Ante o exposto, defiro parcialmente o pedido de efeito suspensivo para obstar os efeitos da decisão agravada na parte em que determina a realização de estudos com vista ao mapeamento e georreferenciamento da faixa de domínio e impõe limitação de horário para a realização de manobras e o tráfego de trens no Município de Cruz Alta/RS. No que diz respeito à sinalização sonora, fica concedido o prazo de 90 dias para que a agravante adote medidas de adequação ao nível máximo permitido pela Resolução do CONAMA nº 01/90 ou efetive medidas alternativas de segurança das passagens, tais como a implantação de cancelas.



Os argumentos trazidos pelas partes neste incidente não são suficientes para alterar a compreensão da matéria, como assim já deixei antever, aliás, por ocasião da decisão proferida em sede de embargos declaratórios, evento 24.


Resta, todavia, enfrentar as alegações trazidas pela ALL a título de fato novo e, por conseqüência, examinar eventual descumprimento da decisão proferida liminarmente, conforme assim sustenta o MPF no evento 62.


No tocante à edição superveniente da norma técnica NBR 16425, tenho que a tese defendida pela ora agravante não se sustenta.


Com efeito, quando se sustentou, para efeito de liminar, que o ruído da buzina acionada pelos trens utilizados pela ALL não deveria ser superior àquilo que a Resolução CONAMA nº 01/90 estabelece como nível máximo de ruído, certamente foi considerado que aquele dispositivo, ao fazer referência às normas da ABNT - e aqui vale uma correção, pois o texto da Resolução foi retificado para explicitar que é a NBR 10.151 e não a 10.152 que trata do ruído em áreas habitadas - o fez em consideração a um limite seguro de ruído como garantia de sanidade ambiental, ou seja, não é propriamente a elevação desse limite, por outra norma da ABNT, que vai determinar que o aumento não trás prejuízo à saúde daqueles que habitam no entorno das vias férreas.


No caso, essa diferenciação fica muito clara a partir do momento em que se verifica que pela Resolução nº 01/90 do CONAMA e a NBR 10.151 da ABNT é admissível em áreas habitadas, porque não prejudicial à saúde e ao sossego público, uma atividade cujo ruído não seja superior a 70dB (limite máximo, previsto para área predominantemente industrial).


Ora, se no caso dos autos entendeu-se que o ruído da buzina dos trens perturba o sossego público, e por isso deve tal sinalização adequar-se aos limites vigentes naquelas normas, o que dizer agora, em face dos novos limites estabelecidos pela NBR 16425 que, conforme afirma a própria agravante, 'são muito superiores ao nível de ruídos efetivamente produzidos pela buzina dos trens da ALL'?


É evidente que a tutela do interesse coletivo se faz pelo respeito àquilo que já era entendido como perturbador do sossego público, não podendo a elevação do nível de ruído, por questões de segurança do tráfego, autorizar a continuidade de algo que era e continua sendo prejudicial à saúde da população.


Todavia, não obstante se conclua que os trens da ora agravante não podem continuar emitindo um ruído superior àquilo que se entendeu aceitável já em sede de liminar, tenho que não é possível aplicar multa à agravante, como postula o MPF, por descumprimento daquela medida.
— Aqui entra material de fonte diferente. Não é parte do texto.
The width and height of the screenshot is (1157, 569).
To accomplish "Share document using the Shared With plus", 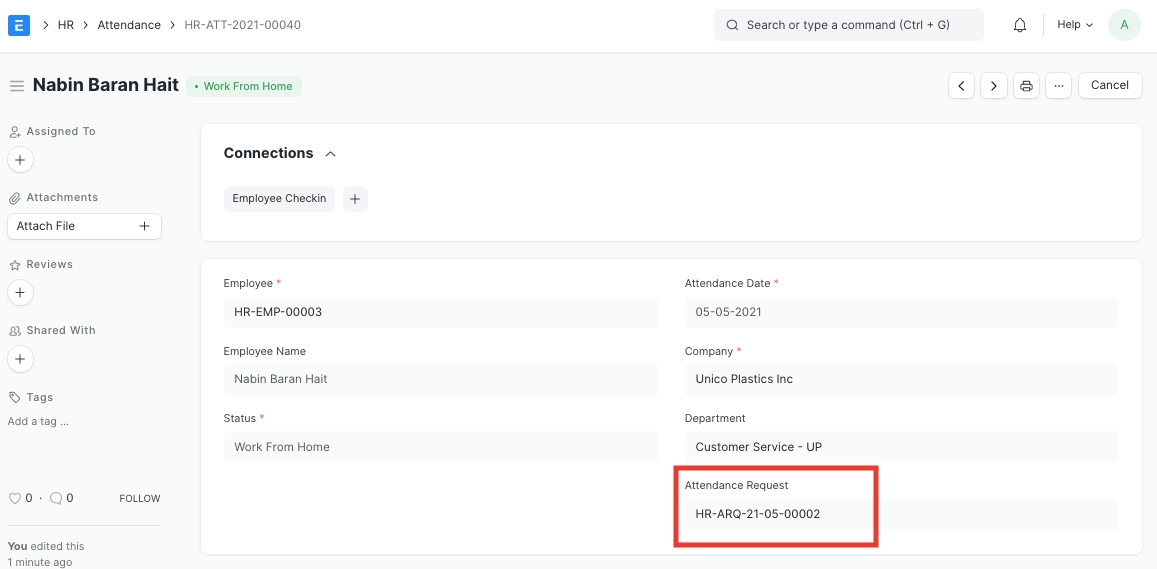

É que já a partir do evento 46, dentro do prazo de 90 dias, a ora agravante vem peticionando nos autos e postulando o enfrentamento da matéria à luz da inovação normativa, no que veio acompanhada, aliás, por petição apresentada também pela ANTT no evento 16.


Por esse contexto, tenho como razoável fixar o prazo de trinta dias, a contar da data deste julgamento, para que a agravante dê cumprimento aos exatos termos da decisão proferida em sede de liminar, agora confirmada.


Ante o exposto, voto por dar parcial provimento ao recurso.